Les Barbares de Baricco #4 : Make Barbarians Great Again
Bon bon bon. Nous voici au quatrième billet sur les Barabres, et je suis ravi de constater que vous êtes très nombreux à avoir réagi à mon article paru sur le site actualitté, certains l’ont commenté, d’autres sont venus jusqu’ici, et les plus téméraires se sont inscrits à ma newsletter.
Que demander de plus ?
Peut-être acheter mon livre ? 😀
Continuons notre découverte du livre de Baricco, et plus précisément des Barbares. Nous avons déjà étudié l’importance de l’invention technologique, le geste et la langue Barbare. Aujourd’hui nous allons nous intéresser au modèle culturel impérialiste et au spectaculaire immédiat. Je vous rappelle la phrase disséquée :
Une invention technologique permet à un groupe humain aligné essentiellement sur le modèle culturel impérialiste d’accéder à un geste qui lui était jusque là interdit et qu’il relie d’instinct à un spectaculaire immédiat, à un univers linguistique moderne, conduisant ainsi ce geste à un succès commercial foudroyant.
Alessandro Baricco
Le modèle culturel impérialiste, c’est quoi ce machin-là ?

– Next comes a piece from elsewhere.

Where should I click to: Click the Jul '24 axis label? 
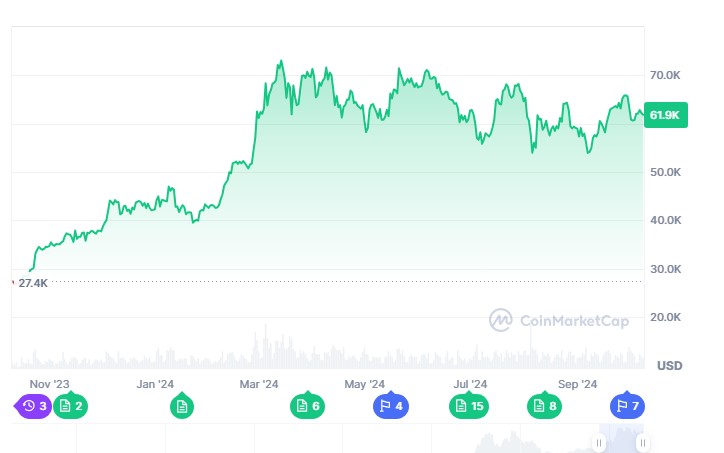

Par modèle culturel impérialiste il faut comprendre modèle culturel américain. Instinctivement on peut penser aux films ou aux séries, mais cela va bien plus loin que ça.

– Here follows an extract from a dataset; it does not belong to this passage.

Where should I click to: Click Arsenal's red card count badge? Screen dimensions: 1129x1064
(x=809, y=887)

Pour un peu plus de concret, amis œnologues, reprenons ce que nous explique A.Baricco avec le vin. D’après lui, le goût américain s’est exporté grâce au langage (les notes dans les revues spécialisées, comme nous l’avons vu dans le dernier billet) mais aussi grâce à d’autres supports, comme les restaurants des grandes chaînes d’hôtels américaines par exemple, où les vins américains sont servis. Ainsi, en France, grand pays touristique, mais également partout dans le monde, les goûts américains se répandent via ces relais.
Et dans la littérature ?
J’ai récemment pu observer un exemple de cet impérialisme culturel. Je vais vous raconter ma vie, désolé.
Il y a quelque temps, j’ai voulu mettre en ligne un dossier de presse pour mon livre. Et comme je n’avais aucune idée de ce à quoi ça ressemblait, j’ai cherché des modèles sur Internet. J’en ai parcouru plusieurs en diagonale, photos, descriptions des livres, interviews… Bref, j’ai essayé de me faire une idée.

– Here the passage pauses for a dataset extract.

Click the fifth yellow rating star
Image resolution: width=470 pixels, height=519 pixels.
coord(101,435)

Dans un des dossiers (j’ai oublié le nom du livre) il était question de vin. À ce moment-là, j’écrivais le troisième article sur les Barbares, alors forcément, j’ai souri au clin d’œil du hasard, et j’ai lu le paragraphe. Pour signifier qu’un des personnages féminin était français, l’auteur soulignait qu’elle hésitait entre du Bourgogne et je ne sais plus quel autre vin, pour boire dans sa baignoire après une journée de travail.
Pour l’auteur, hésiter entre deux vins (probablement Barbares ?) est un signe, un marqueur de francité.
Avant de poursuivre dans l’analyse de ce passage, je tiens à signaler que je n’ai pas lu le livre en question, ni même la totalité du dossier de presse, et qu’il n’est donc pas question de juger de la qualité du roman ou de la plume de l’auteur. Je veux simplement et seulement m’arrêter sur cette équation :
Baignoire + Vins (+ hésitation, donc connaissance) = français
Franchement, qui, parmi mes compatriotes, boit du vin dans sa baignoire ?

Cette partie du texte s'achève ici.